Sunday, May 23, 2010
Grave Marker of D.L. Scott at The Follett House Museum
Wooden Grave Marker
Gift of Mrs. John T. Mack
This wooden marker once stood at the grave of D.L. Scott, who was from Missouri. The faded letters on the sign read "DLS." Wooden grave markers were used at the Island cemetery until the cause was taken up to purchase new ones to replace those that had suffred the ill effects of countless harsh winters. A group of business men from Georgia raised funds to purchase marble stones after a 1889 visit to the island cemetery. For a number of years, the cemetery was owned and cared for by the Daughters of the Confederacy. In 1910 they erected a monument to the confederate soldiers. Later, the United States govenment took over its charge, and maintains it to this day. At least 206 men are buried in the cemetery. The graves were usually dug by prisoners, under the supervision of guards. Religious services were conducted by Confederate chaplains, sometimes accompanied by Masonic rites, as an unknown number of prisoners were members of the secret society. Prisoners were allowed to attend the funerals if they gave an oath that they would not attempt an escape. Only three of the wooden markers are known to still exist, this examle and two others at the Firelands Museum in Norwalk.

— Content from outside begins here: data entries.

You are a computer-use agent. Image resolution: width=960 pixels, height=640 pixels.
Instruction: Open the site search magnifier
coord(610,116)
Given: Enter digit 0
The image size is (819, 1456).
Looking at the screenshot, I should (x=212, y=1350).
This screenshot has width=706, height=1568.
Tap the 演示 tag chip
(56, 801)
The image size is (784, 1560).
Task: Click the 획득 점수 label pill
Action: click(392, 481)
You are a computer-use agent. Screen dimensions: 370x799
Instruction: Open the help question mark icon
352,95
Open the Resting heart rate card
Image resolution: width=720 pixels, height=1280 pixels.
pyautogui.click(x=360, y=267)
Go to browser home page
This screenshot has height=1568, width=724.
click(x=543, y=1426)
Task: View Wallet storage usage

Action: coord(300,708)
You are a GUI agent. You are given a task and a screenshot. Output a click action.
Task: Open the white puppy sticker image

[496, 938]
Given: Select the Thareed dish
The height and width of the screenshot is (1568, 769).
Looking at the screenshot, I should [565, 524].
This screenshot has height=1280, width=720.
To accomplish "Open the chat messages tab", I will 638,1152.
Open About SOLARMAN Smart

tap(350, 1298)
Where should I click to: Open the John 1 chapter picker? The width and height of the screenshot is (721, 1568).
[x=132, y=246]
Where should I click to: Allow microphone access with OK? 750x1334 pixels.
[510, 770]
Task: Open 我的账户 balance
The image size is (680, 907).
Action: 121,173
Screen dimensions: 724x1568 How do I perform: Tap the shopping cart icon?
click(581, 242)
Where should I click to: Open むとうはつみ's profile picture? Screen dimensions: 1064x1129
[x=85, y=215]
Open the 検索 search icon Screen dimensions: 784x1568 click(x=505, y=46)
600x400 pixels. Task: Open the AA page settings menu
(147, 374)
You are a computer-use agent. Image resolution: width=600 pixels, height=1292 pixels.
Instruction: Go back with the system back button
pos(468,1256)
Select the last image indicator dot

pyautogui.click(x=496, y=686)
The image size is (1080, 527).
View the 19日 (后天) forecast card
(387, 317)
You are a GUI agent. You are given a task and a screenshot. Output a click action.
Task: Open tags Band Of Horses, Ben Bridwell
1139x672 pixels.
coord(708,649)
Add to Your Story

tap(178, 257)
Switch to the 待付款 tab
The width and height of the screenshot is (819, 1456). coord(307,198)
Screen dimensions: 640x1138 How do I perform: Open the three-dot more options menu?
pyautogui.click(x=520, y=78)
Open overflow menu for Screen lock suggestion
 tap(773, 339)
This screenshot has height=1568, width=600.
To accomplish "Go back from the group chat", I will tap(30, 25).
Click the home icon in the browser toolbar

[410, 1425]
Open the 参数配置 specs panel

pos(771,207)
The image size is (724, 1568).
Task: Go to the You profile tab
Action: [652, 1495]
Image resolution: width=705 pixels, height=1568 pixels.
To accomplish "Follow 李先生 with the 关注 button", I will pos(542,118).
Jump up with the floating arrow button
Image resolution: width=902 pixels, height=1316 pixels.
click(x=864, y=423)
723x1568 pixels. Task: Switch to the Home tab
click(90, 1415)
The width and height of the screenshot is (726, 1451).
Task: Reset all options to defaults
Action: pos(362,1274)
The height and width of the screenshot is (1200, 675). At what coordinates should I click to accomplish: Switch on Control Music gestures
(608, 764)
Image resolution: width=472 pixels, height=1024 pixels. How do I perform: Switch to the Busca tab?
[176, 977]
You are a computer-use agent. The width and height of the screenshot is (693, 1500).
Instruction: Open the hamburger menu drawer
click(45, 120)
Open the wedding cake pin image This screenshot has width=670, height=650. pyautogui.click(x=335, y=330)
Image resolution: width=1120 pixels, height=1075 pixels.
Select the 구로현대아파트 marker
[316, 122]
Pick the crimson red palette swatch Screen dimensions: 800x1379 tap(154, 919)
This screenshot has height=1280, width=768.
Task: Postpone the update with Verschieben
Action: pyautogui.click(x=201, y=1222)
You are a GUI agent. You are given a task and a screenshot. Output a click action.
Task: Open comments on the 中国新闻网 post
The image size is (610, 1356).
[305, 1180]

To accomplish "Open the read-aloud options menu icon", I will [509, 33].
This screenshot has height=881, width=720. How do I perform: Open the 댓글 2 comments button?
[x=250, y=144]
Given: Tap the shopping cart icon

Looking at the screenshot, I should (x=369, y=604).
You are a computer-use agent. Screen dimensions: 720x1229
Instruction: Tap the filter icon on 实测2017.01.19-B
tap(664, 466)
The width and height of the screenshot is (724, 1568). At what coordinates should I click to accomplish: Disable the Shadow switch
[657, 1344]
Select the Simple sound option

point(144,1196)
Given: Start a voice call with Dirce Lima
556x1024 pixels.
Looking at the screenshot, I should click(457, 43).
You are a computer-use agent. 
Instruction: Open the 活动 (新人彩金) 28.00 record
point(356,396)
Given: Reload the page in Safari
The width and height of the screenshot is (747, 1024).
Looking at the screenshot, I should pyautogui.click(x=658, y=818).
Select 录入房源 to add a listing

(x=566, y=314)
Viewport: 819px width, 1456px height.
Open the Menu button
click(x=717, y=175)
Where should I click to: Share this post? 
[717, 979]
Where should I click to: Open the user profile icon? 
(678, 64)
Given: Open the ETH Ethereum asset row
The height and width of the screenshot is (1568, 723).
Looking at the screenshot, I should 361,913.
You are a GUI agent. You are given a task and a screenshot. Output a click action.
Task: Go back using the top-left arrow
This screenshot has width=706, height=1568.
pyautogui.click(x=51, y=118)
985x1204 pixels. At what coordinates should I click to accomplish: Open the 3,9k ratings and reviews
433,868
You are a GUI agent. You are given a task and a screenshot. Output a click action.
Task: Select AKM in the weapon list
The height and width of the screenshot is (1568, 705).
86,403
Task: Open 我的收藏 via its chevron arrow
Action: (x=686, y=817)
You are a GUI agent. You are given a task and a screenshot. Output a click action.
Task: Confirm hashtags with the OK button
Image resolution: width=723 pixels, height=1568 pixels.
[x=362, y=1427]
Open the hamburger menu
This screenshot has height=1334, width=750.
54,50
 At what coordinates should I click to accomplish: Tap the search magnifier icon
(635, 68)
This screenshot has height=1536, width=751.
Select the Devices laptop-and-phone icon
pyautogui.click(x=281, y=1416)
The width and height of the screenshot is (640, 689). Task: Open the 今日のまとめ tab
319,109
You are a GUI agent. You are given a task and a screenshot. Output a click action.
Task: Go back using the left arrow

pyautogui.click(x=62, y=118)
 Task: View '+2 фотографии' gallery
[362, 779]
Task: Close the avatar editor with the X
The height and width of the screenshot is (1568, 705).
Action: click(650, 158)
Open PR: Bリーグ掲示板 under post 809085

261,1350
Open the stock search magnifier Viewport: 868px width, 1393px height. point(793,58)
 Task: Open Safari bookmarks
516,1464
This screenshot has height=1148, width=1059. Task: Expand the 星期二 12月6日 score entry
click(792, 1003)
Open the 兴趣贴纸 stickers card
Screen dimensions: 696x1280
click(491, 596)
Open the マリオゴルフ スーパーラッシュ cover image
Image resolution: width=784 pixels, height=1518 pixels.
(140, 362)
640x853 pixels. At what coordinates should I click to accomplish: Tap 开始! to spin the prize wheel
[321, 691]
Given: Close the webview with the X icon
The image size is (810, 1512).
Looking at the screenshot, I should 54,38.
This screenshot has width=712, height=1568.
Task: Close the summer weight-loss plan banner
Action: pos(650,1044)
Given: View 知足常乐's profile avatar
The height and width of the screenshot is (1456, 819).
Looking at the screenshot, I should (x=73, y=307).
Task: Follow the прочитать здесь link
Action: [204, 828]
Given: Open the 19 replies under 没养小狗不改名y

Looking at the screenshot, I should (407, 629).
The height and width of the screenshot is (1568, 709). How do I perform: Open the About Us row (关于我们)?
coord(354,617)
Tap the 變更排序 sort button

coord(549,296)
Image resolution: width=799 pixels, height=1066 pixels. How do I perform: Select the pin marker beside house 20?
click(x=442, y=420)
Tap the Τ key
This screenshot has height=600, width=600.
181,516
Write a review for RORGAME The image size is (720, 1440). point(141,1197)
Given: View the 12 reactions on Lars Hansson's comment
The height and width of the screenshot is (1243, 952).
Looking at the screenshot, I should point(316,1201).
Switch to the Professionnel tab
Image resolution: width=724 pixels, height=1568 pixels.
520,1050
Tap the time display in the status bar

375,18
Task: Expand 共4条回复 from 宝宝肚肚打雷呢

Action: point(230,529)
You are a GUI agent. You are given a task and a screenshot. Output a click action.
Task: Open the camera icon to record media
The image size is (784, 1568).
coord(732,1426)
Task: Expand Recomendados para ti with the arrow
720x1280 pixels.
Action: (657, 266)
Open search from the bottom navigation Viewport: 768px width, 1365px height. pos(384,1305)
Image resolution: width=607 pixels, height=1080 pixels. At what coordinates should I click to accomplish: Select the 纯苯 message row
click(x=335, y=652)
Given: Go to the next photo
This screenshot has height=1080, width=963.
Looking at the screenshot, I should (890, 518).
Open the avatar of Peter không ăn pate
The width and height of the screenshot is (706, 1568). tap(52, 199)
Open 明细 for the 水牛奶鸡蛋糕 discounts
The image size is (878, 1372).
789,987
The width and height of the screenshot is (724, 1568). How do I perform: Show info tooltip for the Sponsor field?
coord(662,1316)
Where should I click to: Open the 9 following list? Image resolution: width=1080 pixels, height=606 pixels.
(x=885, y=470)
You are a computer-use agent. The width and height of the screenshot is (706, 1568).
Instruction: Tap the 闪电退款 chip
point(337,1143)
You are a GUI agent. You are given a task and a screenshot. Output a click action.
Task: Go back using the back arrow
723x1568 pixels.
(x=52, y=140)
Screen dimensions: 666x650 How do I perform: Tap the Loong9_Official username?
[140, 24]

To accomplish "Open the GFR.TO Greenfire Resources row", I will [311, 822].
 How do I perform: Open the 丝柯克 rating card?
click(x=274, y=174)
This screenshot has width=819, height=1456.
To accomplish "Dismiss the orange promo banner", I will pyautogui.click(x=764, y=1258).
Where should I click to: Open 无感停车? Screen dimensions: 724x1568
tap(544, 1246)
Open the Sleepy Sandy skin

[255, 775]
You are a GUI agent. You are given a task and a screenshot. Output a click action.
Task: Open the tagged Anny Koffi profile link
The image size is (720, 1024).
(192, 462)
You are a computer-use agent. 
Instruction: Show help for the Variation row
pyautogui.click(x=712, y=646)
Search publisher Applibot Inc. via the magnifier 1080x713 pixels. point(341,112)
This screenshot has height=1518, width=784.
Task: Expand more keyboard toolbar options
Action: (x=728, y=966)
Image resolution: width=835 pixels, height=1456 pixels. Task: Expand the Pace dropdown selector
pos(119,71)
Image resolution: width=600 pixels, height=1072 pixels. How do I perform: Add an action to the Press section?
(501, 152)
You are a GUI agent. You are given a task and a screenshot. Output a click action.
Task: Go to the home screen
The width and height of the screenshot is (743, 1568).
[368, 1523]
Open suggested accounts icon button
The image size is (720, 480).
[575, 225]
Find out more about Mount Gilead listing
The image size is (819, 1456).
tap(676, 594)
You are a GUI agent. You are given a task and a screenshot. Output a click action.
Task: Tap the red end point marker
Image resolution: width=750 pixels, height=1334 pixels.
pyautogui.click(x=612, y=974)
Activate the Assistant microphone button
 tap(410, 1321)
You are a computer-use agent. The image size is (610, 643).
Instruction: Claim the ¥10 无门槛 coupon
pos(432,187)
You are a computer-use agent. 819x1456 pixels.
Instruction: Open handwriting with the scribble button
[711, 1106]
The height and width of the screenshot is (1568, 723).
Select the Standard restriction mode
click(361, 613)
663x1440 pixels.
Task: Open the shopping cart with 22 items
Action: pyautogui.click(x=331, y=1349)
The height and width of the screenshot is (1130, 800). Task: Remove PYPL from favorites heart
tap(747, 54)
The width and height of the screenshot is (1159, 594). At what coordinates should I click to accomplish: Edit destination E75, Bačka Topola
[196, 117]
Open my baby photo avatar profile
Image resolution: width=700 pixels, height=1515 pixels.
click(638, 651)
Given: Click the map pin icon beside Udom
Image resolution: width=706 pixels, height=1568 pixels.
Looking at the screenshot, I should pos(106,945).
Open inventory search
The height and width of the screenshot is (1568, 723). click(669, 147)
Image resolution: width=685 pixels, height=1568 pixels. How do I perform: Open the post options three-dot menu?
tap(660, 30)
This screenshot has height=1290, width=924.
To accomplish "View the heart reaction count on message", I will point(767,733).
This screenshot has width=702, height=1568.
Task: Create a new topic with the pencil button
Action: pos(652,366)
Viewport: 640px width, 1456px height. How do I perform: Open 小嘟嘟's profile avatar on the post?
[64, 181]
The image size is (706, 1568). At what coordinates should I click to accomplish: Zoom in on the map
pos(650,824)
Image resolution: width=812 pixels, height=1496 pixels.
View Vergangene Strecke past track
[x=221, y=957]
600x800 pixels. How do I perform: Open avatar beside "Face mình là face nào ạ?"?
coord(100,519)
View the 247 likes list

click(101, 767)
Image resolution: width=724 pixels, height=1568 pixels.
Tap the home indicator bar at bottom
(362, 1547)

During the Civil War, D. L. Scott was Second Lieutenant with the Third Missouri Cavalry. According to records at the R.B. Hayes Presdential Center, he arrived at the the Prison Camp at Johnson's Island on November 15, 1864 and died February 11, 1865 of disease. The marble grave marker of D. L. Scott is located in Block 7 of the Johnson's Island Confederate Cemetery.
A decription of a visit to the Confederate Cemetery at Johnson's Island in 1899 is found in the SOUTHERN HISTORICAL SOCIETY PAPERS, by R.A. Brock, available full text at Google Books. (See page 102 for the beginning of the article.)